Unmarshalling KML with XStream and Polycythemic Data Models

As I mentioned before, I am usually only interested in about 20 percent of what a KML file can contain, just the 2D geometry and nothing else. I want to extract this geometry collection and store it in Java objects for further processing. If I was interested in capturing all the XML information into objects I would normally turn to some kind of XML binding library like Castor, JAXB or XML Beans. I do not want to capture the entire document in Java objects so what are my options?

I could pre-process the XML document with an XSL and create an abridged version of the original XML schema containing only the elements I am interested in. Then I could use XML binding on this abridged XML schema. Although this is possible, it feels a little too much like hard work, performance may suffer (unless I used a streaming transformation engine like STX rather than XSL) and generally it is not a very flexible approach. Therefore, I will not be doing that.

Then I discovered XStream. XStream is often mentioned in the XML binding context but it is subtly different to Castor, JAXB and XML Beans. XStream has a streaming nature (much like SAX), it parses XML and can map whatever it finds into Java classes (and vice versa). Essentially, you need to do a little groundwork in order to establish how your XML data maps to Java objects.

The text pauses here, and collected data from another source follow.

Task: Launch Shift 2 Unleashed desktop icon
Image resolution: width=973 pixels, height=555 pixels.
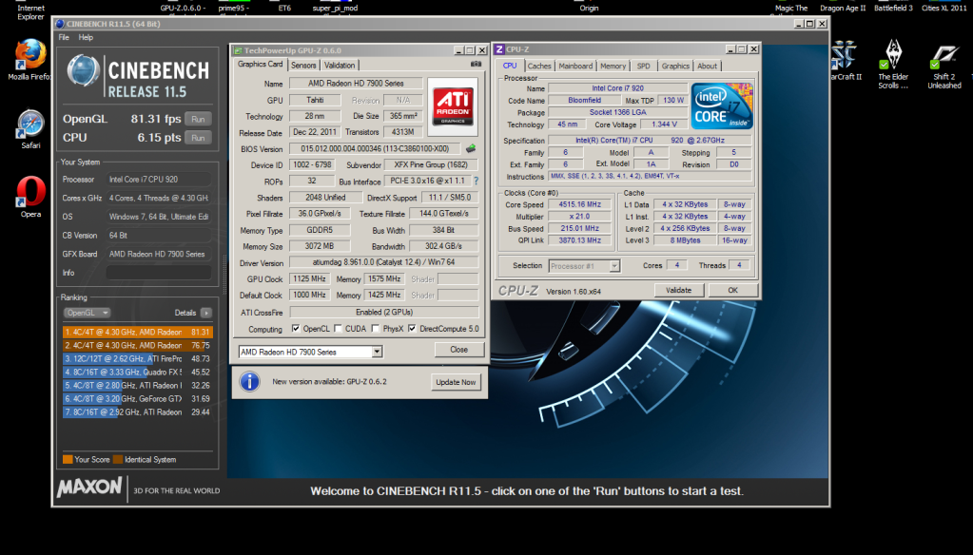Action: tap(944, 53)
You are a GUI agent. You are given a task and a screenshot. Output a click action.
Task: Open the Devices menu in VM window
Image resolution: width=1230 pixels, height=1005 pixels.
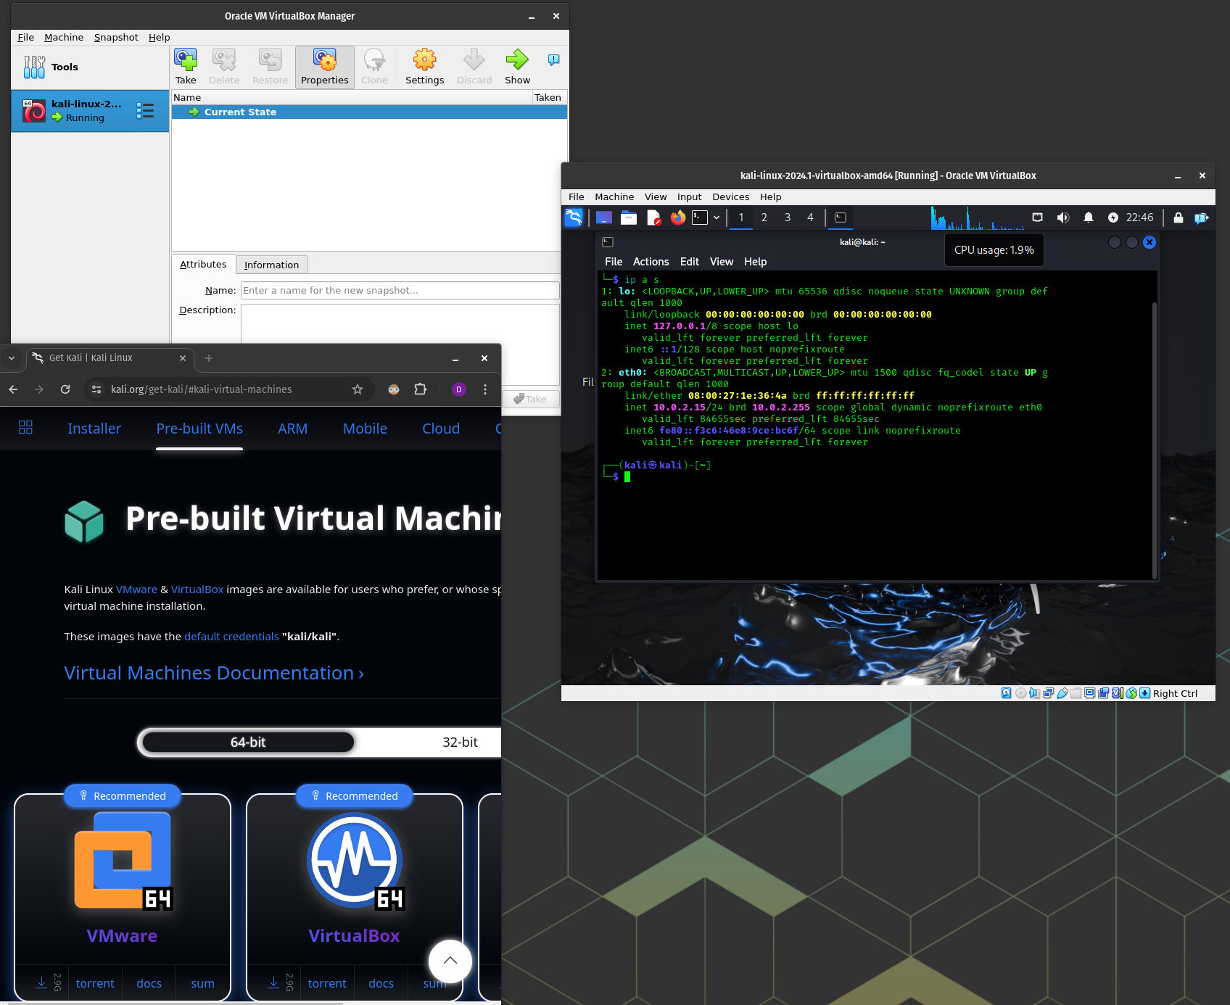(730, 197)
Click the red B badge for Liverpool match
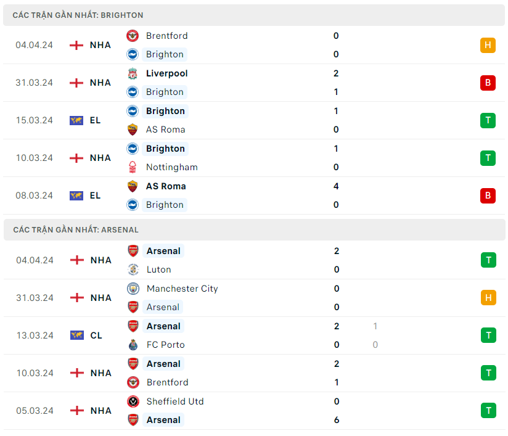508x436 pixels. coord(488,83)
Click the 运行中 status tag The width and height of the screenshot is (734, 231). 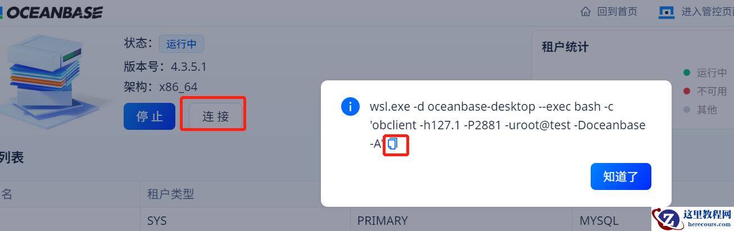coord(181,44)
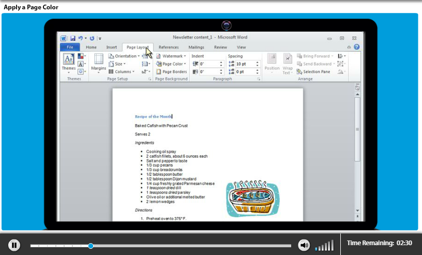
Task: Click the Undo arrow icon
Action: coord(81,38)
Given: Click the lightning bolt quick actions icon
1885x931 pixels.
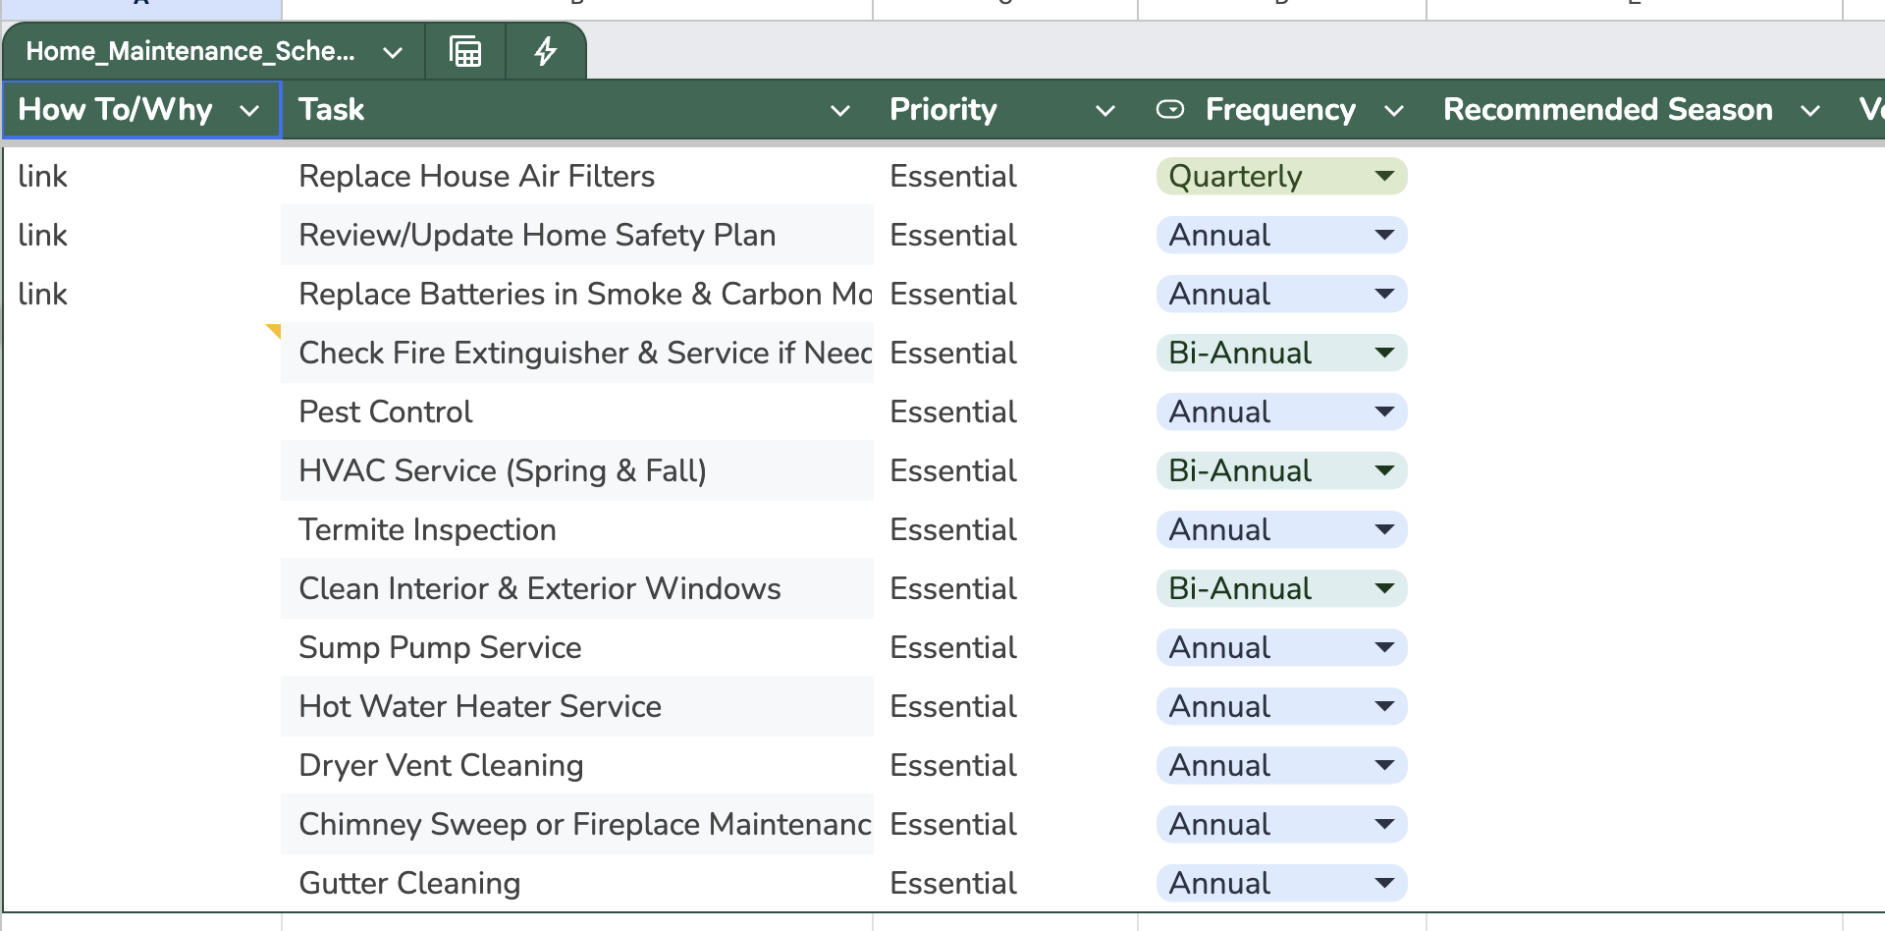Looking at the screenshot, I should (545, 51).
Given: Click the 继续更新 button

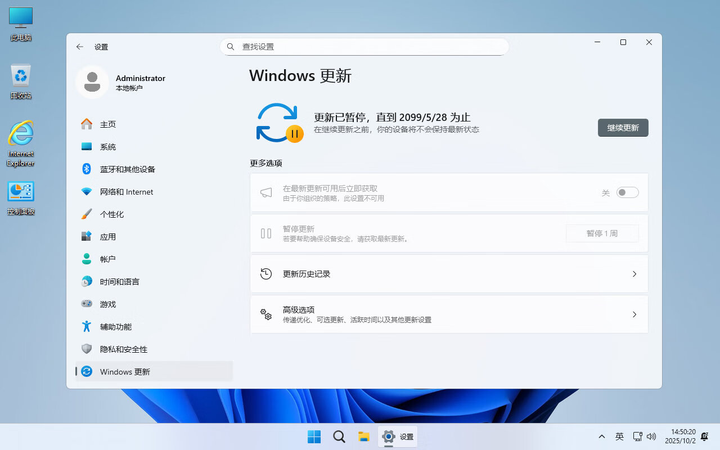Looking at the screenshot, I should pos(623,128).
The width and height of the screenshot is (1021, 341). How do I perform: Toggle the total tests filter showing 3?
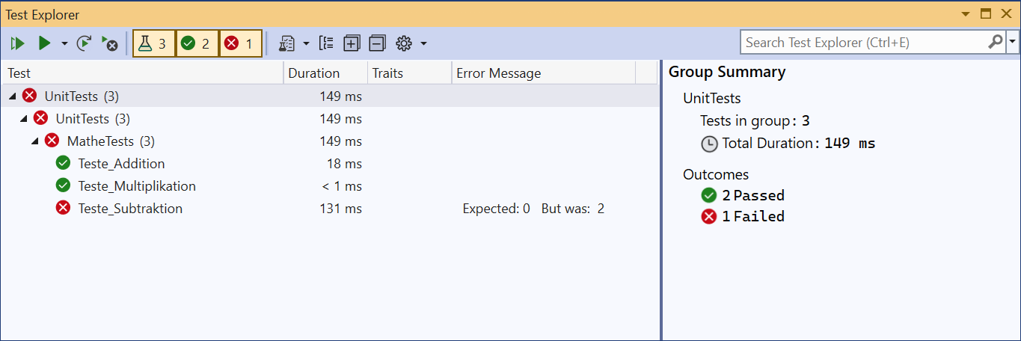click(154, 43)
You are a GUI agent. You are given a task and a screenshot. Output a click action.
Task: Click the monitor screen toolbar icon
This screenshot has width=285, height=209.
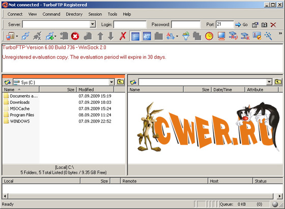click(221, 36)

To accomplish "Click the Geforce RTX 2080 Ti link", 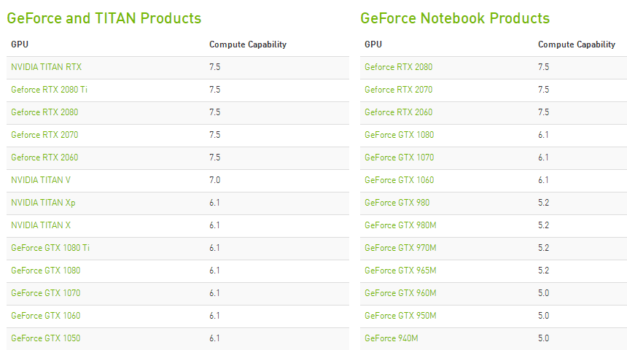I will click(49, 90).
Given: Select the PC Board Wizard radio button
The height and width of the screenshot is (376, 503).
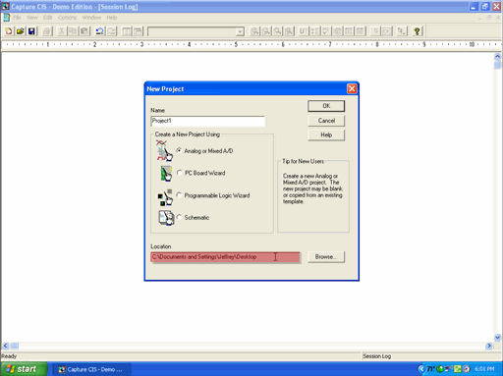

XStream makes cunning use of reflection so that the amount of groundwork you need to do is actually relatively slight. XStream does not require that your Java object implement any specific methods, class variables are all it requires to populate objects. This appears a little strange at first and it can effect how you write your object methods. For example, you cannot assume that when XStream was populating your Java objects that any class constructor was ever called. This seems a little odd as you end up with a pre-populated object without all the usual procedures followed but at the same time it is quite ingenious.

I have created a simple proof of concept that converts KML into a Java object representation of Kml (containing only the 2D geometry elements); you can download the Java source code here, you will also need the XStream library.

In the main program XStream is used to read a KML sample file into simple, hand crafted, Java objects. XStream can then very easily return this tree of objects back into KML (of sorts). To prove to the more cynical (like myself) that this actually works I have also included a simple traversal of the newly created Kml object tree. That was scarily simple wasn't it?

Elsewhere, I have attempted to further extend this example code making use of the Geotools and the JTS project code (and possibly also WKB4J). I am attempting to create FeatureCollections upon which I can then use a bounding box filter and similar things.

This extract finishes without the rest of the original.